• Published 15th Oct 2018
  • 3,338 Views, 34 Comments

Beating the Deadbeat - BikerPon3



You don’t just throw Starlight Glimmer out of the bathroom window and get away with it.

  • ...
6
 34
 3,338

You Did Not Just Throw Me and My Bathtub Out of the Window

“Dragons like to sprawl when they get their claws done,” Sludge droned in that gravelly voice of his, loudly cracking his freshly filed claws. He slid off the Cutie Map table, defiling it with the act, for a noticeable smear of what looked liked bacon grease was left there in his wake. Rarity felt bile rise in the back of her throat. How could this awful cretin be related to Spike? It was simply not possible. “Now, if you’ll all excuse me—it’s time for my bath.”

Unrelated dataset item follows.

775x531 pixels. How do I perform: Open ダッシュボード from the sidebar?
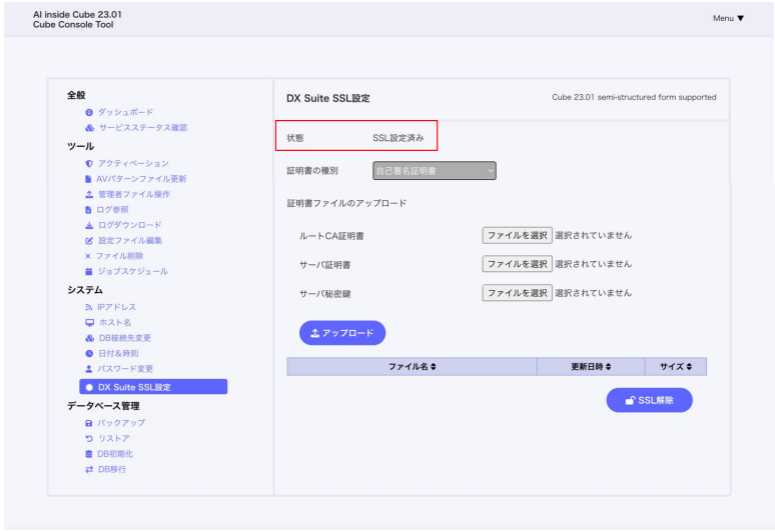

“I think it was time for your bath three days ago,” Rarity quipped, the stench of unwashed dragon causing her nose to shrivel up like a raisin under the sun. If Sludge or Spike had any sort of retort to her moment of weakness, Rarity couldn’t hear it over the sound of the enraged growl that suddenly shook the castle walls.

“BATH? OH, NO. BY THE FIRES OF TARTARUS—YOU AIN’T HAVING NO BATH!”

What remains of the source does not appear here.